[Stored items]
·····

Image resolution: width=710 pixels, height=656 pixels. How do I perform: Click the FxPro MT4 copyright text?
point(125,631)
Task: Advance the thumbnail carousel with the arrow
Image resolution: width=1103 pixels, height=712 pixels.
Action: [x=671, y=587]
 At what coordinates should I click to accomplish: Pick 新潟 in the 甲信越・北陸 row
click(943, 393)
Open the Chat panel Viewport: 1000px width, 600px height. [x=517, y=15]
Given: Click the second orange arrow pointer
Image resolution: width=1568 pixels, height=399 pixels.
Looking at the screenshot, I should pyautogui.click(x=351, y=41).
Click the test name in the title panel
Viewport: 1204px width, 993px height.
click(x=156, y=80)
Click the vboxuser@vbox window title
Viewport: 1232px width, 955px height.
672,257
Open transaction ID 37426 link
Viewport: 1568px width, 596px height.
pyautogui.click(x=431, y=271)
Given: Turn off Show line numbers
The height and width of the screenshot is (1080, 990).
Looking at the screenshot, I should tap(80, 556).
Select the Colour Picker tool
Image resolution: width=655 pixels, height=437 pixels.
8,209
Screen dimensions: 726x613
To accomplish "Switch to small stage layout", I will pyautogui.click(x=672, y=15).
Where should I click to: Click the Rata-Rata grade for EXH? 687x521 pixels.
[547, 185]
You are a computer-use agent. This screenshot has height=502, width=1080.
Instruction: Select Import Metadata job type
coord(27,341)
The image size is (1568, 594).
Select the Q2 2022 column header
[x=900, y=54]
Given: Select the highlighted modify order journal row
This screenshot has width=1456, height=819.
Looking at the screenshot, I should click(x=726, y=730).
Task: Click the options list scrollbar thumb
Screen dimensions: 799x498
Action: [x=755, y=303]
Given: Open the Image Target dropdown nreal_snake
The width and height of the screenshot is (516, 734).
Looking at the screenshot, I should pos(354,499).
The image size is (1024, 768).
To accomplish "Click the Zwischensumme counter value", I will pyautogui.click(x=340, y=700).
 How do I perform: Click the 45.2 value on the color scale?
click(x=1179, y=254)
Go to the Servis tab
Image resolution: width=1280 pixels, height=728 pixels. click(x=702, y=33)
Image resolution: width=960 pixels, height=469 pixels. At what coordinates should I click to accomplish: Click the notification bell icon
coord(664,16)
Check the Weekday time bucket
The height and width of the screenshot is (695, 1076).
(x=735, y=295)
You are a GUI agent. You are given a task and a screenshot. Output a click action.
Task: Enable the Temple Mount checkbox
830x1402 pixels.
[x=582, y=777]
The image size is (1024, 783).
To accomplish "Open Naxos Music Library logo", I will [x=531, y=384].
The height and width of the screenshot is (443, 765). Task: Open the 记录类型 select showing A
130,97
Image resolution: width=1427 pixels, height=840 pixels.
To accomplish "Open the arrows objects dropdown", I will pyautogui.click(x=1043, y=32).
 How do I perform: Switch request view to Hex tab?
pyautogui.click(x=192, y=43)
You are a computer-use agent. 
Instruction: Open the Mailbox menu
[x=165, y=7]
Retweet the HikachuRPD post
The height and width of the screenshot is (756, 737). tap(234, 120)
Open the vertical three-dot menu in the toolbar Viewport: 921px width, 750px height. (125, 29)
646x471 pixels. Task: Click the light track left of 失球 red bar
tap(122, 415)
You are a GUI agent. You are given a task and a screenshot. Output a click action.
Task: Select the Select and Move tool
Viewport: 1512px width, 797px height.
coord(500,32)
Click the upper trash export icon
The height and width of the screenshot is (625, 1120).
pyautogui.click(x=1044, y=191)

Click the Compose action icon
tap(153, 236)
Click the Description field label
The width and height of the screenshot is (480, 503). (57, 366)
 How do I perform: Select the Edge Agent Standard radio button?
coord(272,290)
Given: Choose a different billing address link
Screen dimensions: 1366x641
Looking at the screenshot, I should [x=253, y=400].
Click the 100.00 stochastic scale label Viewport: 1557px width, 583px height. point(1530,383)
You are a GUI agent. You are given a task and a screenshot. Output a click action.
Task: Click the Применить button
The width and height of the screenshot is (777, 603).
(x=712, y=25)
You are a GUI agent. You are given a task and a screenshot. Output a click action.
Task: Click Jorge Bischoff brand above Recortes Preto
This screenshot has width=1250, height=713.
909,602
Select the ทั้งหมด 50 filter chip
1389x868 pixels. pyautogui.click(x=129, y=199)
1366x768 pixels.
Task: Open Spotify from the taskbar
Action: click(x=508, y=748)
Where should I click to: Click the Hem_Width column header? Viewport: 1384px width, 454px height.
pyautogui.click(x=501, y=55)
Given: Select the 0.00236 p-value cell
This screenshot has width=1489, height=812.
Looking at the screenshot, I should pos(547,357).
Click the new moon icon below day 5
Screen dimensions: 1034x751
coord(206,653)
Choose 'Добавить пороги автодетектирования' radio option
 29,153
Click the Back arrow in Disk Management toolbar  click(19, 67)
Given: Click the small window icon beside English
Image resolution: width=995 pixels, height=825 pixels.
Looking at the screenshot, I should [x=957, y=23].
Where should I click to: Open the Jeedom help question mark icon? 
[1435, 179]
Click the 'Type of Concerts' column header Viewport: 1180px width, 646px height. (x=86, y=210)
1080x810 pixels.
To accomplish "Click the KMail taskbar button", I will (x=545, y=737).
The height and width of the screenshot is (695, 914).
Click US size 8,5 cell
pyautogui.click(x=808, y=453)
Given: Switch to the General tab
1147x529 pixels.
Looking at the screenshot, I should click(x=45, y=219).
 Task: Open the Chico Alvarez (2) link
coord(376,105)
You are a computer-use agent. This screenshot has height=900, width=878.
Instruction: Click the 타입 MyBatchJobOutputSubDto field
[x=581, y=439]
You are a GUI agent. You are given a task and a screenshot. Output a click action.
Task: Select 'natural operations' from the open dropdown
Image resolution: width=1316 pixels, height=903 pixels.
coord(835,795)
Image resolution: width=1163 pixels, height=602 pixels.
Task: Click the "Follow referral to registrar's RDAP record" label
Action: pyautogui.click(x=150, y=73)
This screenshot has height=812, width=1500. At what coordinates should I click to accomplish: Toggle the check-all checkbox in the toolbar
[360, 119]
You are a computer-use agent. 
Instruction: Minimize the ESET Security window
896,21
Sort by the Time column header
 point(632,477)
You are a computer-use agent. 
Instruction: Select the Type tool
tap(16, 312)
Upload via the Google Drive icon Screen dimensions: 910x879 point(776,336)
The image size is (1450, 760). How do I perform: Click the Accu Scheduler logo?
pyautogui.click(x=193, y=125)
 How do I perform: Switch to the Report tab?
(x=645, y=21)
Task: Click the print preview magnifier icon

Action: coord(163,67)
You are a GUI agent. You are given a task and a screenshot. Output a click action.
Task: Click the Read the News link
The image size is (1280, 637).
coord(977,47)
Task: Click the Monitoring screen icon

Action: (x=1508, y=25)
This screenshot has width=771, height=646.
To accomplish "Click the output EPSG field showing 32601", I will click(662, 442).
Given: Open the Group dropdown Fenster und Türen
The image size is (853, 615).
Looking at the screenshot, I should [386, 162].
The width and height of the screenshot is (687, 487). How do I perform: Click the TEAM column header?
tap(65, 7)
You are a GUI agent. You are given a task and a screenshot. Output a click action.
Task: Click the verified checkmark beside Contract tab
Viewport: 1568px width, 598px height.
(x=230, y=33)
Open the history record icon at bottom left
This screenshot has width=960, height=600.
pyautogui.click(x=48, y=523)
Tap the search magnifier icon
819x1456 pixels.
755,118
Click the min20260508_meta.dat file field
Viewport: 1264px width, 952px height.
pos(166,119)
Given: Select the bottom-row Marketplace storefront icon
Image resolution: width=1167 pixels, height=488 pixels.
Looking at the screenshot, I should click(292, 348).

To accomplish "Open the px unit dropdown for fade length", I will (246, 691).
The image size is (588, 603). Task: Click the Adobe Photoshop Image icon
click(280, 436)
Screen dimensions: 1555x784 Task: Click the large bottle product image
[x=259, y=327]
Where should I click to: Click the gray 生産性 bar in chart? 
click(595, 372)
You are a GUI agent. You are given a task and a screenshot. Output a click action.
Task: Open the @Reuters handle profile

·····

Send back an exact copy of only the lines from the line with "Given: Click the second orange arrow pointer" up to and including the line with "Task: Click the options list scrollbar thumb" in the data above.

Given: Click the second orange arrow pointer
Image resolution: width=1568 pixels, height=399 pixels.
Looking at the screenshot, I should pyautogui.click(x=351, y=41).
Click the test name in the title panel
Viewport: 1204px width, 993px height.
click(x=156, y=80)
Click the vboxuser@vbox window title
Viewport: 1232px width, 955px height.
672,257
Open transaction ID 37426 link
Viewport: 1568px width, 596px height.
pyautogui.click(x=431, y=271)
Given: Turn off Show line numbers
The height and width of the screenshot is (1080, 990).
Looking at the screenshot, I should tap(80, 556).
Select the Colour Picker tool
Image resolution: width=655 pixels, height=437 pixels.
8,209
Screen dimensions: 726x613
To accomplish "Switch to small stage layout", I will pyautogui.click(x=672, y=15).
Where should I click to: Click the Rata-Rata grade for EXH? 687x521 pixels.
[547, 185]
You are a computer-use agent. This screenshot has height=502, width=1080.
Instruction: Select Import Metadata job type
coord(27,341)
The image size is (1568, 594).
Select the Q2 2022 column header
[x=900, y=54]
Given: Select the highlighted modify order journal row
This screenshot has width=1456, height=819.
Looking at the screenshot, I should click(x=726, y=730).
Task: Click the options list scrollbar thumb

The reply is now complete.